*WHAT YOU HAVE TO DO:* Please return exactly the lines below that run from the line with "Activate the text annotation tool (A icon)" through the end of the listing, both included, but not the pictures.

*EXTRACTED INFORMATION:*
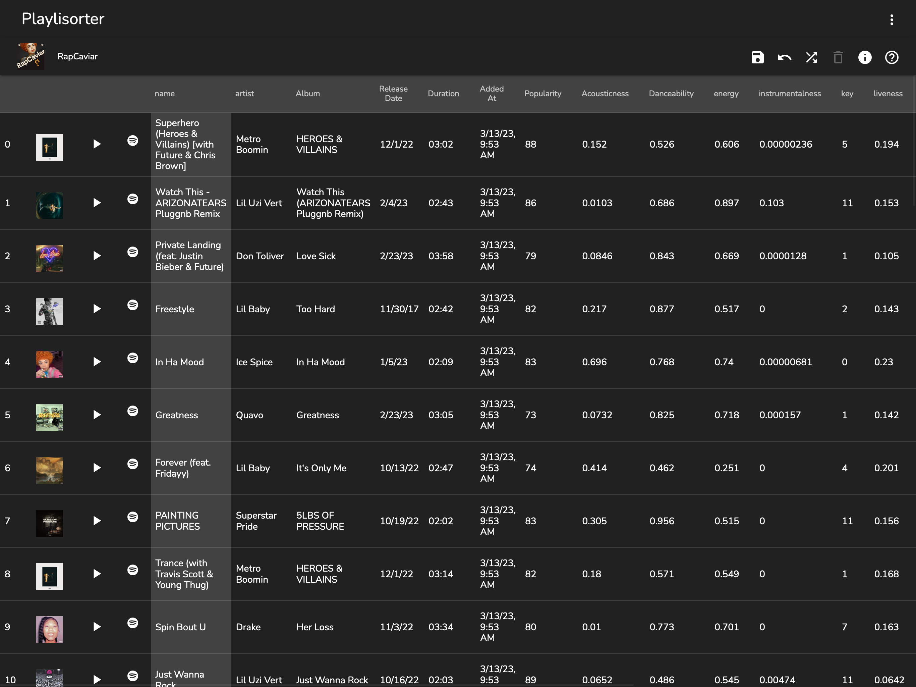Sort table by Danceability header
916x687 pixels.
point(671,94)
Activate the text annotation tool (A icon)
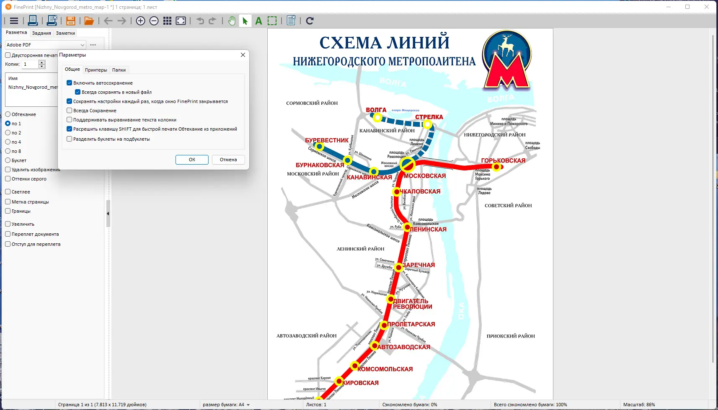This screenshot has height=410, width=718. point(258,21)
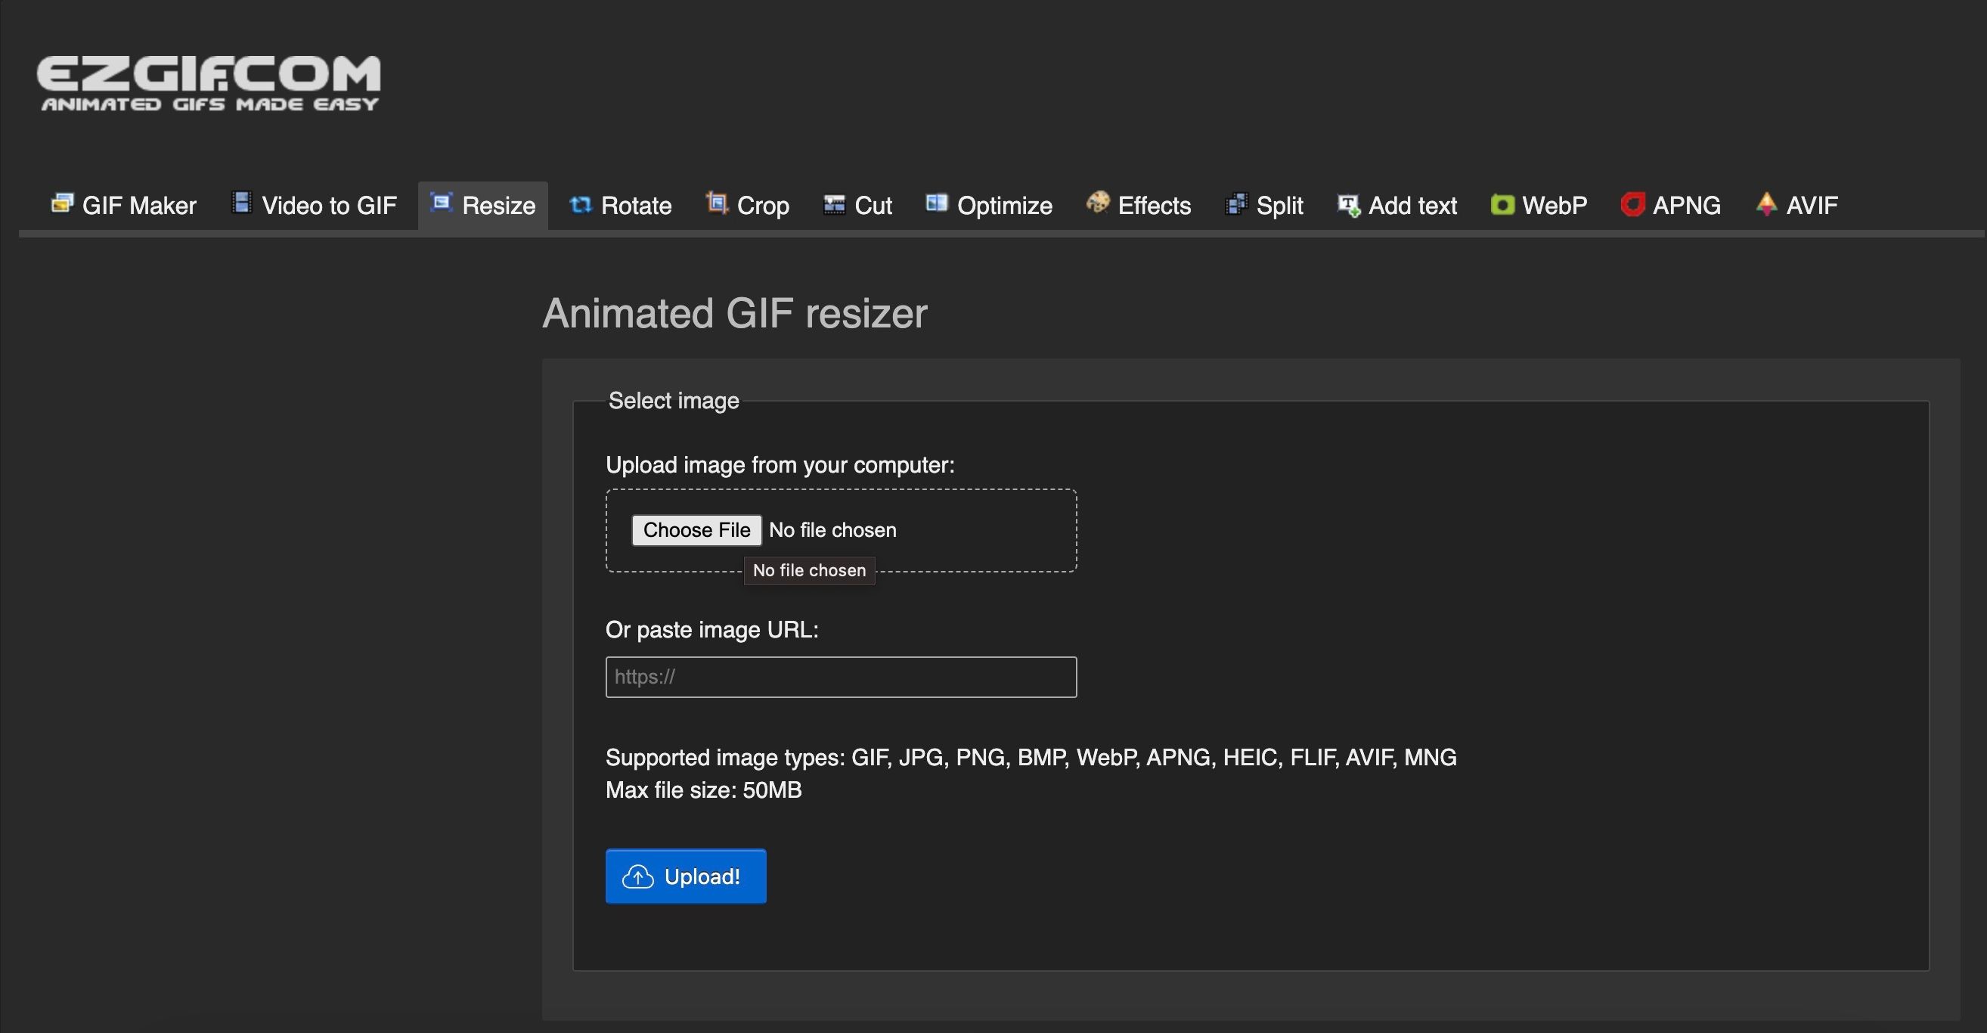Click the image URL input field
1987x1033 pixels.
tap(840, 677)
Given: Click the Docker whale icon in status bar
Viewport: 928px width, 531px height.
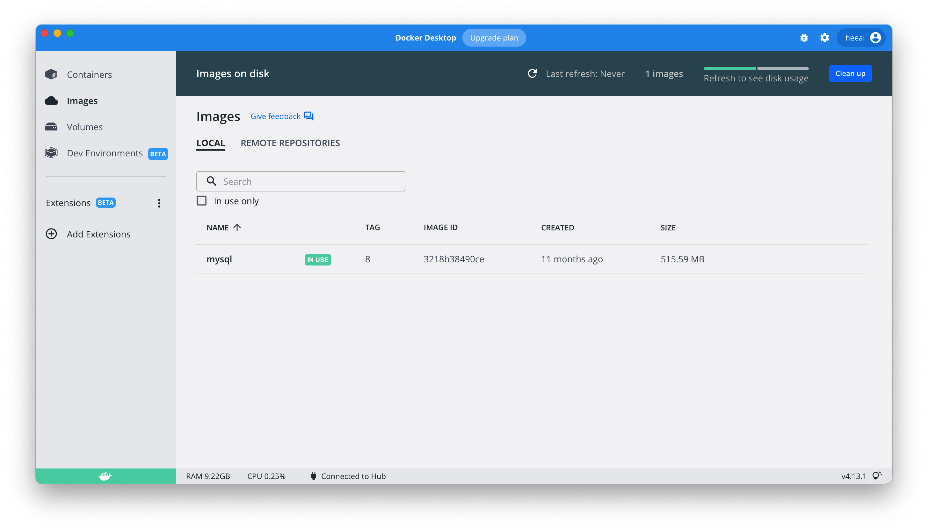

*WRITTEN ANSWER:*
Activate the text annotation tool (A icon)
This screenshot has height=410, width=718. point(258,21)
Click the image URL input field
1987x1033 pixels.
tap(840, 677)
Given: Click the Docker whale icon in status bar
Viewport: 928px width, 531px height.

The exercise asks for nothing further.